BRANO DA LEGGERE:
SESSA AURUNCA / SAN CARLO – ‘Mesi e Zeza’, il folklore locale torna in auge con lo spettacolo organizzato dai giovani di San Carlo
SESSA AURUNCA / SAN CARLO (Matilde Crolla) – «Le tradizioni ci ricordano la voce di coloro ai quali, per secoli, è stata tolta la voce». Grandi preparativi in questi giorni nella frazione di San Carlo per l’organizzazione di un’interessante manifestazione prevista in occasione del Carnevale dal titolo ‘Mesi e Zeza’. I giovani di una delle più grandi frazioni delle Toraglie stanno, infatti, mettendo in piedi uno spettacolo previsto per il prossimo 11 febbraio con l’inizio del corteo alle ore 15 da piazza Orticello. Zeza e la cantata dei mesi è il cuore pulsante della tradizione folkloristica sancarlese.
Alla domanda: «che cos’è il folk per te?» «Zeza e I Mesi» sarebbe la risposta di qualsiasi cittadino del piccolo paese. Tale tradizione è un vero e proprio spettacolo a cui si ricorre solitamente durante il periodo carnevalesco, ove gli abitanti si improvvisano attori con autentico entusiasmo, con una sorta di devozione, con vitalità. Ma che cos’è la Zeza? In che rapporto sta con i Mesi?
L’intreccio narrativo deriva da un canovaccio del settecento, composto dal popolino napoletano che diede vita a diverse farse dai contenuti rurali. Dalla città si diffuse, repentinamente alla campagna conservandosi a lungo, fino ai giorni nostri. Un corteo, guidato da un personaggio munito di scudiscio e cilindro, Capodanno, padrone dei mesi, si dirige verso l’abitazione di una promessa sposa: Vincenzina, figlia di Zeza.

ESTRATTI DEI DATI:
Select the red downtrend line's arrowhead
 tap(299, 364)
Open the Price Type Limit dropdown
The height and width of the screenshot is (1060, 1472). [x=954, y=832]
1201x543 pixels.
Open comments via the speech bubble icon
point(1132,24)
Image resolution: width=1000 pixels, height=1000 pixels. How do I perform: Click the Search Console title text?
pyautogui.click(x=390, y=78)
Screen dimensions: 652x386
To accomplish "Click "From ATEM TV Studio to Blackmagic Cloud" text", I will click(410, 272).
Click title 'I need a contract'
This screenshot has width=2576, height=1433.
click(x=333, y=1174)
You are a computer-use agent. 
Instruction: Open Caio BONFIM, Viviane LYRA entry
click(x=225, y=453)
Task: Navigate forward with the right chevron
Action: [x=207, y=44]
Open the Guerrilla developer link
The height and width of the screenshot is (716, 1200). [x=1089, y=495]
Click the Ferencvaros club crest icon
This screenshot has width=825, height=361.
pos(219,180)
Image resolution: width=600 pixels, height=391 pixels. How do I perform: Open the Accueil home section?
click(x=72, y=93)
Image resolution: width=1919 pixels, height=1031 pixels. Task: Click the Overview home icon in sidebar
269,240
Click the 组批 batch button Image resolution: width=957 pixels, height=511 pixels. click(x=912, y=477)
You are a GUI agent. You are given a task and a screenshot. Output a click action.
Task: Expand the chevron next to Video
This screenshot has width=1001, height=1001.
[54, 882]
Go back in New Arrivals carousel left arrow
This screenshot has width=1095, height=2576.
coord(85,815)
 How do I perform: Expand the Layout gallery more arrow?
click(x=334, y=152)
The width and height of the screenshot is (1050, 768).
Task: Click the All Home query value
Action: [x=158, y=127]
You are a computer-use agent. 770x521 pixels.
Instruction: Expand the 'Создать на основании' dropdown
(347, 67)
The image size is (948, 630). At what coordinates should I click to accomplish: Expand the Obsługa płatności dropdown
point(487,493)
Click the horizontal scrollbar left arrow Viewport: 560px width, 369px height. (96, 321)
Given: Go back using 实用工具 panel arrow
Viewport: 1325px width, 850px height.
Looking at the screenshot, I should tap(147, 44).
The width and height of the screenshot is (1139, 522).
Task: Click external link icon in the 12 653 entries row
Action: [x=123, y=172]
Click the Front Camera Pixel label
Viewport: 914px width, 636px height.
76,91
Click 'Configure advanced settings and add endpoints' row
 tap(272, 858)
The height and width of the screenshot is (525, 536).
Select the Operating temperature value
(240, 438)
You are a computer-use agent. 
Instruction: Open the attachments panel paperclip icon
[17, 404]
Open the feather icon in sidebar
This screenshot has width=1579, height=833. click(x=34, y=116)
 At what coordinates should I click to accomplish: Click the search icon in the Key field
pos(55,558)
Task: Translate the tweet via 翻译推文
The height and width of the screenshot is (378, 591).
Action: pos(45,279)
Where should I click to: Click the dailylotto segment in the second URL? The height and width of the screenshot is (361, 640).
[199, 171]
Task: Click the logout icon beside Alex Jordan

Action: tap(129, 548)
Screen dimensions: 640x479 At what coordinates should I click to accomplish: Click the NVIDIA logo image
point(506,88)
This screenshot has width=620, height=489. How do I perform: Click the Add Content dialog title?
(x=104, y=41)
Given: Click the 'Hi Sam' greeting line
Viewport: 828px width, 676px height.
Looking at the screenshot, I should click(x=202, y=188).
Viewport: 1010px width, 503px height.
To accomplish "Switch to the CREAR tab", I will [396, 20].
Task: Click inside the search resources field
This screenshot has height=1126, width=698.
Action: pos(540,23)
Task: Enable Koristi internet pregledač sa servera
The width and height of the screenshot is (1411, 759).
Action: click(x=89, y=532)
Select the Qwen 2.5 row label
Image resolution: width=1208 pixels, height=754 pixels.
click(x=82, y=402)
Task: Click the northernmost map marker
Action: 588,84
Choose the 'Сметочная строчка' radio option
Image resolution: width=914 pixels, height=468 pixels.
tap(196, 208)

CONSEGNA: Ripeti parola per parola, dall'articolo sullo spettacolo di Carnevale a San Carlo, il tratto che va da "SESSA AURUNCA / SAN CARLO –" fino a "tradizione folkloristica sancarlese.".

RISULTATO DELL'ESERCIZIO:
SESSA AURUNCA / SAN CARLO – ‘Mesi e Zeza’, il folklore locale torna in auge con lo spettacolo organizzato dai giovani di San Carlo
SESSA AURUNCA / SAN CARLO (Matilde Crolla) – «Le tradizioni ci ricordano la voce di coloro ai quali, per secoli, è stata tolta la voce». Grandi preparativi in questi giorni nella frazione di San Carlo per l’organizzazione di un’interessante manifestazione prevista in occasione del Carnevale dal titolo ‘Mesi e Zeza’. I giovani di una delle più grandi frazioni delle Toraglie stanno, infatti, mettendo in piedi uno spettacolo previsto per il prossimo 11 febbraio con l’inizio del corteo alle ore 15 da piazza Orticello. Zeza e la cantata dei mesi è il cuore pulsante della tradizione folkloristica sancarlese.